Youth sports today has become a billion dollar industry nationwide, and grassroots basketball has been at the epicenter of this explosion. These days players, parents, and handlers chase the almighty scholarship, NIL deal, and branding creation. However, there is still one place where basketball coaches and players come to develop their games without the fanfare and adulation of recruiting gurus, next level evaluations, and social media highlight reels.
It's not a basketball camp, it's a basketball school.
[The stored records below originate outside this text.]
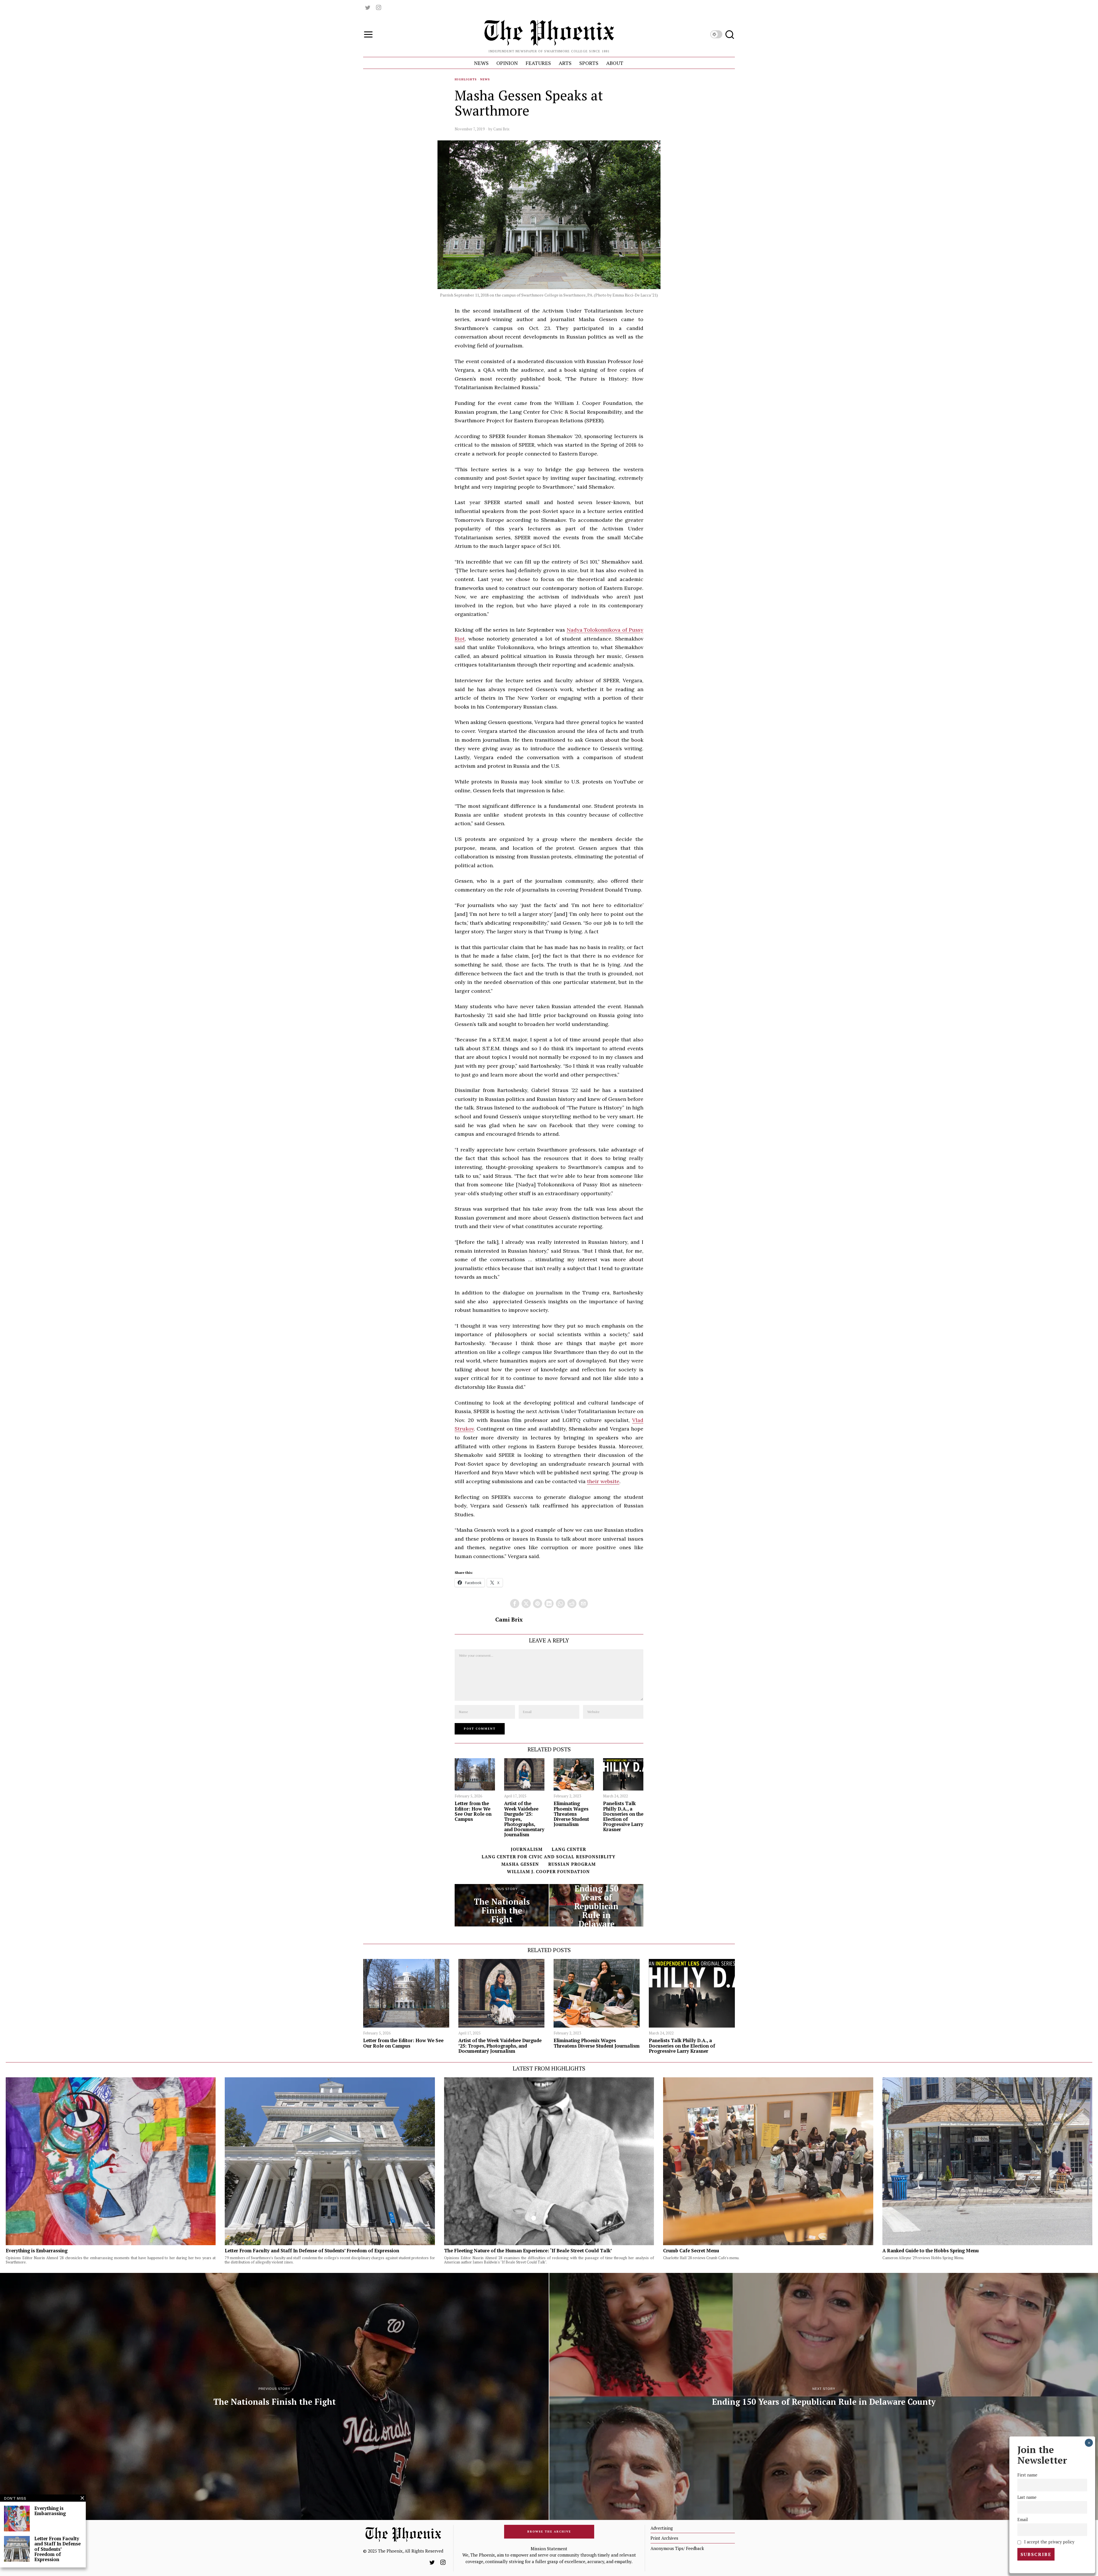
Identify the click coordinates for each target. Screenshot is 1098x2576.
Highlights (466, 79)
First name (1027, 2475)
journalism (526, 1849)
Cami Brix (501, 129)
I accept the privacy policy (1048, 2542)
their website (603, 1481)
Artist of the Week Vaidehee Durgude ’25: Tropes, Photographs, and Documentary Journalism (524, 1819)
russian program (572, 1864)
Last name (1027, 2497)
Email (1022, 2519)
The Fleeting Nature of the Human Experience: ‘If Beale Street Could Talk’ (528, 2250)
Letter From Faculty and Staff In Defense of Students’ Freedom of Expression (312, 2250)
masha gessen (520, 1864)
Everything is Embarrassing (36, 2250)
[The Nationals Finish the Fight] (502, 1905)
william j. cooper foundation (548, 1871)
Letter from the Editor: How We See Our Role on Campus (473, 1811)
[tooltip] (367, 7)
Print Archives (664, 2538)
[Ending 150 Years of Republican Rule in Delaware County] (596, 1905)
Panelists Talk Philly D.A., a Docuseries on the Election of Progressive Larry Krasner (623, 1816)
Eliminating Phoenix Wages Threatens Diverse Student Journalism (571, 1814)
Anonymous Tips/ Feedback (677, 2548)
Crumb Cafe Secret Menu (691, 2250)
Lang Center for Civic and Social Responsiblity (548, 1856)
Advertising (662, 2528)
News (485, 79)
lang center (569, 1849)
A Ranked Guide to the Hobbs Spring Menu (930, 2250)
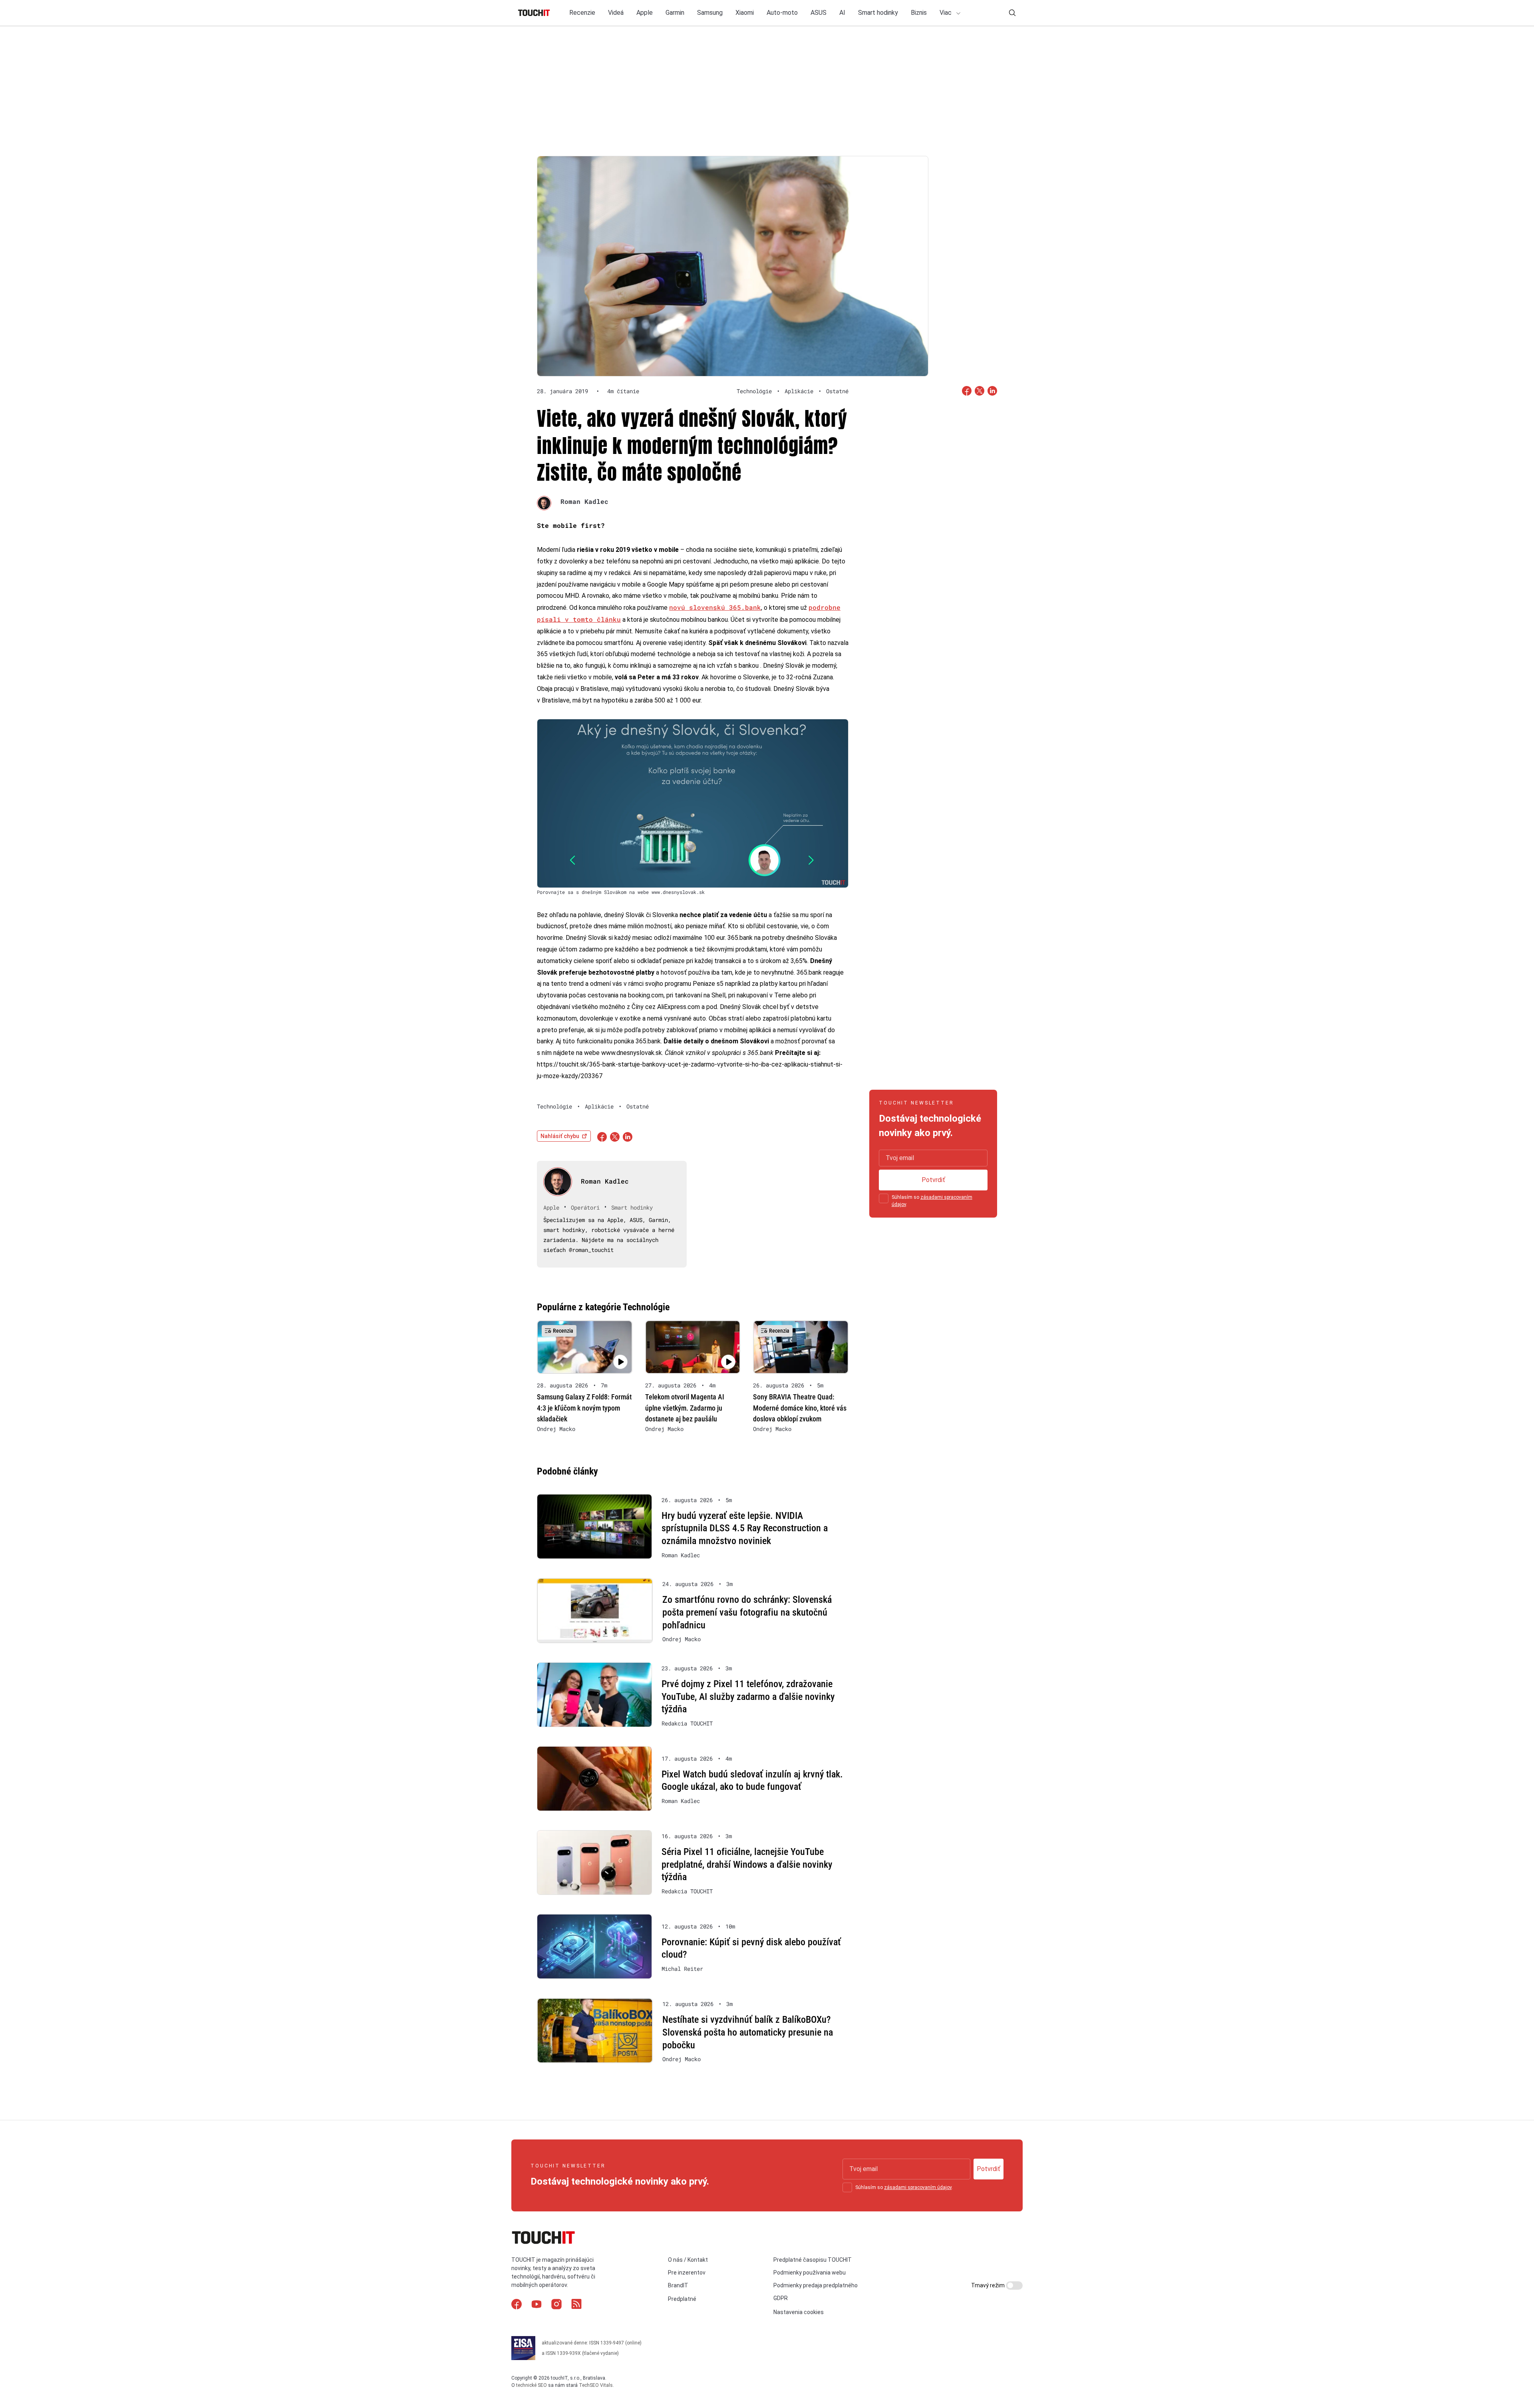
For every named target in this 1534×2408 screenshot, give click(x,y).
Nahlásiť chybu (559, 1136)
Snow Valley Basketball School started as the brainchild of Herb Livsey, who, as a young adult, was inspired by the great Bob Cousy to start his own basketball camp. Starting in 1961 at Snow Valley Ski Resort east of Los Angeles before moving to Westmont College in Santa Barbara, Livsey's school was a place for the game's greatest coaches to teach the game throughout the 1970s and 80s. Two Iowans, Don Showalter and Jerry Slykhuis, adopted Livsey's curriculum, bringing the school to Wartburg College in Waverly, Iowa, in 1994. This summer will be a celebration of its 30th anniversary of Snow Valley in The Hawkeye State. Here, over 1400 campers will start each day before dawn and end after the sun goes down.
Snow Valley Basketball School is America's longest continuously running basketball camp. It's where players come to learn and coaches come to teach.
For those that come there every summer, It is the home to the "The Last Of The Cowboys."